Cautious optimism about next year's pay round

Jul 25 2008 by Nic Paton Print This Article

With soaring food and fuel prices hitting wallets daily, the housing market and wider economy slumping and dire predictions of mass redundancies, it's perhaps not surprising many U.S workers are nervous about the future.

Yet, with Swiss bank Credit Suisse beating its own financial forecasts yesterday, so raising hopes that the worst of the credit crunch may finally be behind us and now research by consultancy Watson Wyatt suggested there is unlikely to be a freeze on pay bonuses next year, the picture is perhaps less black than it might at first seem.

The Watson Wyatt poll of nearly 1,400 employers, and 276 from the U.S, found that most U.S firms were planning to give workers merit increases of 3.5 per cent on average next year, identical to those received this year and only slightly below the 3.6 per cent for 2007.

Companies were also planning to provide larger raises to their better-performing employees, with those whose performance ratings exceeded expectations likely to receive an average merit increase of 4.2 per cent.

The highest performers could even be pocketing increases of 6 per cent or more, it added.

Nevertheless, it was not all good news. Half of the firms polled warned that if the downturn continued they might have to start laying people off, with four out of 10 saying their response would be to freeze hiring.

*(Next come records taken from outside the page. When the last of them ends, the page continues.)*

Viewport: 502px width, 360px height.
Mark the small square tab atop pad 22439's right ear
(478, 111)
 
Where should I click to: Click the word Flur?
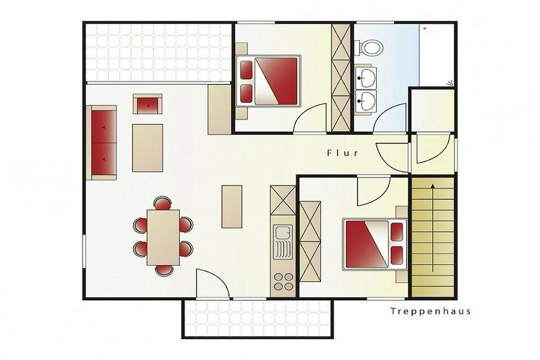pos(342,153)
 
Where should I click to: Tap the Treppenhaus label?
pos(431,311)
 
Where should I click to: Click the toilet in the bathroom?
pos(369,48)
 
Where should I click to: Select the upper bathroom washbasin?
pos(366,78)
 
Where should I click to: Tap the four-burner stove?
pos(284,281)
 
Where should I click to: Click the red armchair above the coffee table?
pos(148,104)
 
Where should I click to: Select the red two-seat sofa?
pos(102,143)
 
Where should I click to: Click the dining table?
pos(163,238)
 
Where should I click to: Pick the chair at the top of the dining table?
pos(163,202)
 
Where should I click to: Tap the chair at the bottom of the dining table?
pos(164,270)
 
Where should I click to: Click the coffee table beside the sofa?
pos(148,148)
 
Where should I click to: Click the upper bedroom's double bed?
pos(268,81)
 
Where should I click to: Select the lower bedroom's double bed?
pos(375,244)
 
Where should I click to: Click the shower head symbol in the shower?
pos(449,83)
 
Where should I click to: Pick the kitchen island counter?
pos(232,207)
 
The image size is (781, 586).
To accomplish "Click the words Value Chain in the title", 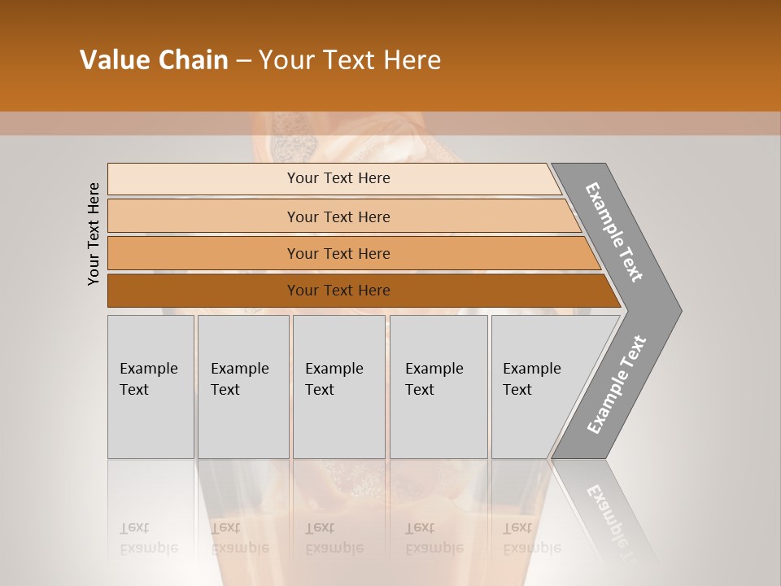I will click(x=154, y=60).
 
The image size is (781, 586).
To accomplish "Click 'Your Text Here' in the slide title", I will click(x=350, y=60).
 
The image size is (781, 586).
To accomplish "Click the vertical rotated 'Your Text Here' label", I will click(x=94, y=234).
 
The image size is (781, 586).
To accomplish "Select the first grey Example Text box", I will click(x=151, y=387).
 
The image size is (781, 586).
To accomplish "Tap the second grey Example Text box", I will click(x=242, y=387).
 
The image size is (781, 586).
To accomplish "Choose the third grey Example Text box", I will click(x=338, y=387).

A quarter said they would have to squeeze pay raises and 13 per cent said salary freezes would be their most common response.

"The economy is no doubt taking its toll on workers, but their 2009 merit increases appear safe — at least for now," said Laura Sejen, global director of strategic rewards consulting at Watson Wyatt.

"Employees will view holding merit increase budgets steady as a positive sign that will help them offset inflation and higher energy and food costs," she added.

But it was also clear the economic slowdown was having an effect on companies worldwide, and not just in the U.S.

"If economic conditions continue to weaken, we would expect to see many companies begin to evaluate their staffing levels, pay programs and overall organizational structures and to implement some of their contingency plans," said Sejen.

And it is firms across the water, in the UK, that appear to be among those being hardest hit, research from consultancy KPMG has suggested.

The impact of the credit crunch is hitting UK-headquartered companies much harder than their U.S peers, its study has suggested.

Far more UK companies are experiencing delayed payments from customers, reduced access to credit, increased financing costs and suppliers demanding earlier payment, compared with their U.S counterparts, it argued.

"Given that the credit crunch began in the U.S, it is interesting – and perhaps surprising – to see that UK companies are feeling the pinch more than their transatlantic counterparts," warned Andrew Ashby, director in KPMG Advisory.

"This may be because stakeholders such as banks, shareholders and non-executive directors are being more proactive forcing UK companies to take action before they get into difficulty," he added.

KPMG asked 342 companies with revenues ranging from £250m to more than £20bn about how the credit crisis was affecting their management of working capital.

When asked how they planned to address these cash flow challenges, nearly half said they planned to negotiate longer supplier payment terms, while 46 per cent said they would tighten credit lines to customers.

But such traditional, knee-jerk responses risked making matters worse for all but a handful of firms, Ashby warned.

"Adopting the same old blinkered approach of squeezing your suppliers and delaying payments is a zero-sum game where only few winners will emerge," he said.

"Companies need to be more focused on gaining improved visibility and control of cash and to work smarter across the supply chain to create win-win opportunities that reduce the cash cycle for all participants," he added.

Three quarters of UK companies said they were experiencing delayed payment from customers, against less than a quarter in the U.S.

It was a similar story when it came to reduced access to credit – with three quarters of UK firms and just 14 per cent of US firms reporting it as a problem.

Seven out of 10 UK firms were reporting an increased cost of credit, against fewer than a fifth in the U.S.

Nearly three quarters of UK suppliers were now demanding early payment, compared with just 12 per cent of those in the US, the KPMG poll found.

Nearly nine out of 10 UK companies expected they would have to to delay or revisit refinancing plans in the next 24 months, and nearly half were worried the economic environment would result in increased exposure to bad debt.

But one bright spot was that just four per cent planned to reduce capital expenditure over the next two years as a result of tightening credit market, compared with half of those in the U.S.

"By gaining visibility and control of cash flows, companies will be able to identify the areas where they can generate more cash," said Ashby.

"While working capital tends to be a large area of opportunity companies should also look at cash generation from tax, treasury and other assets on the balance sheet. To drive sustainable improvement, leading companies embed cash management into the strategic decision-making process," he added.

"One way to do this is for companies to incentivise executives to manage cash flow better. Those that do have fared better over the past three years and expect to suffer less in the future," he concluded.